Evolution der Darmflora: Verlorene Vielfalt

Im Vergleich zu Schimpansen hat sich während der Entwicklung des Menschen das Artenspektrum der Darmkeime stark verkleinert
Schimpansen verfügen über eine größere Vielfalt an Darmbakterien als Menschen.
Schimpansen verfügen über eine größere Vielfalt an Darmbakterien als Menschen.
© Shutterstock, Bild 38702461
Austin (USA) - Die Darmflora des Menschen unterscheidet sich deutlich von der seiner nächsten Verwandten, den Schimpansen. Den Verlauf dieser Veränderung während der Evolution haben amerikanische Biologen jetzt rekonstruiert. Sie verglichen das gesamte Artenspektrum der Darmkeime, das sogenannte Mikrobiom, von großen Menschenaffen mit dem von Menschen unterschiedlicher Kulturen. Die Ergebnisse erlaubten Rückschlüsse auf die Darmflora gemeinsamer Vorfahren von Affen und Menschen. Demnach begann die Abnahme der Vielfalt an menschlichen Darmkeimen schon mit der Aufspaltung der Entwicklungslinien von Mensch und Schimpanse. Dieser Trend setzte sich dann während der kulturellen Entwicklung bis zur heutigen Industriegesellschaft noch weiter fort, berichten die Forscher im Fachjournal „Proceedings of the National Academy of Sciences (PNAS)”. Inwieweit die verringerte Artenzahlen des Mikrobioms mit erhöhten Risiken für Darmerkrankungen, Fettleibigkeit und Autoimmunkrankheiten verbunden sind, müssen weitere Studien klären.

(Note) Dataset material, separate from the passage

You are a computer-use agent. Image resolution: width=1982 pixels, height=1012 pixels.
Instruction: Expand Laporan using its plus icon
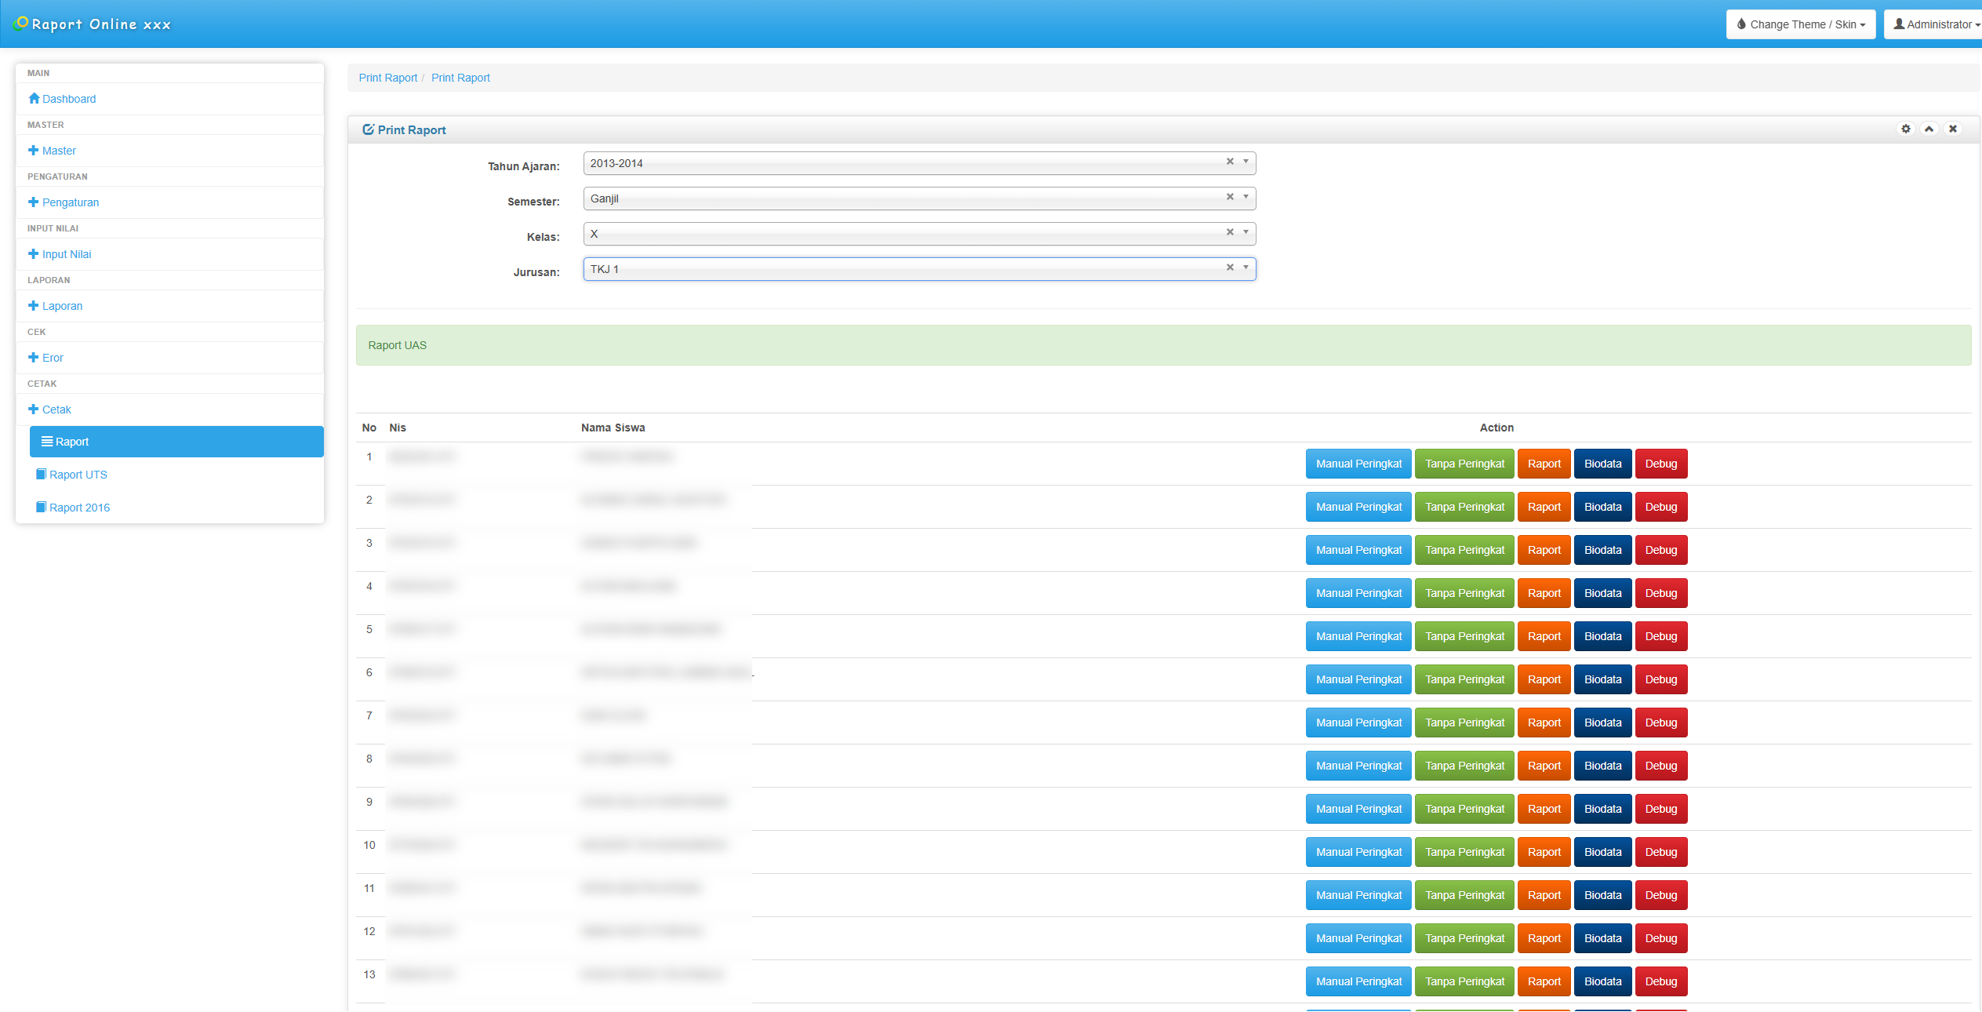(34, 305)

„Die Abnahme der ursprünglichen Diversität des menschlichen Mikrobioms war erkennbar bei Bewohnern des Amazonas-Regenwalds sowie bei Jägern und Sammlern im afrikanischen Malawi – aber besonders stark ausgeprägt war es bei US-Amerikanern“, schreiben Howard Ochman von der University of Texas in Austin und seine Kollegen. Für ihre Untersuchungen sammelten die Forscher 416 Kotproben wild lebender Gorillas, Gemeiner Schimpansen und Zwergschimpansen (Bonobos). Zum Vergleich dienten 638 Stuhlproben von Menschen aus Afrika, Europa, Nord- und Südamerika. Automatisierte DNA-Analysen lieferten für jedes Individuum das gesamte Spektrum an Arten, Gattungen und Familien der vorhandenen Darmkeime.

Dabei ergab sich ein allen Affenarten und dem Menschen gemeinsamer Bestandteil an Mikroben, darunter Arten von Prevotella, Bacteroides und Ruminococcus. Diese Grundausstattung an Darmkeimen existierte also bereits vor der Auftrennung der verschiedenen Entwicklungswege von Menschen und Menschenaffen. Allerdings nahm dann im weiteren Verlauf der menschlichen Evolution die gesamte Artenvielfalt der Mikroben sehr schnell ab. Außerdem veränderten sich die prozentualen Anteile einzelner Bakteriengruppen. So ließ sich bei allen Menschen ein im Vergleich zu Schimpansen stark erhöhter Anteil an Clostridien, Streptokokken und Bacteroides-Arten nachweisen. Der mehr als fünffach höhere Prozentsatz an Bacteroides-Arten ist als Folge eines deutlich vermehrten Fleischkonsums zu erklären, schreiben die Forscher. Dagegen waren Bakterien, die komplexe pflanzliche Inhaltsstoffe abbauen können, bei allen Menschen in geringerer Zahl vertreten als bei den Affen.

Unterschiede der Mikrobiome heute lebender Menschen sind auf die jeweilige kulturelle Entwicklung und Lebensweise zurückzuführen. Beispielsweise zeigte das Spektrum der Darmkeime von Jägern und Sammlern aus Malawi größere Gemeinsamkeiten mit der Darmflora von Bonobos als mit der Darmflora US-amerikanischer Stadtbewohner. Deren Darmkeime wiesen die geringste Artenvielfalt und den höchsten Gehalt an Bacteroides-Arten auf. Einerseits stellt die Veränderung der Darmflora im Lauf der Evolution eine sinnvolle biologische Anpassung an die veränderte Ernährungsweise des Menschen dar. Doch andererseits könnte damit auch der Nachteil einer höheren Anfälligkeit für bestimmte Erkrankungen verbunden sein, die bei Menschenaffen nicht bekannt sind.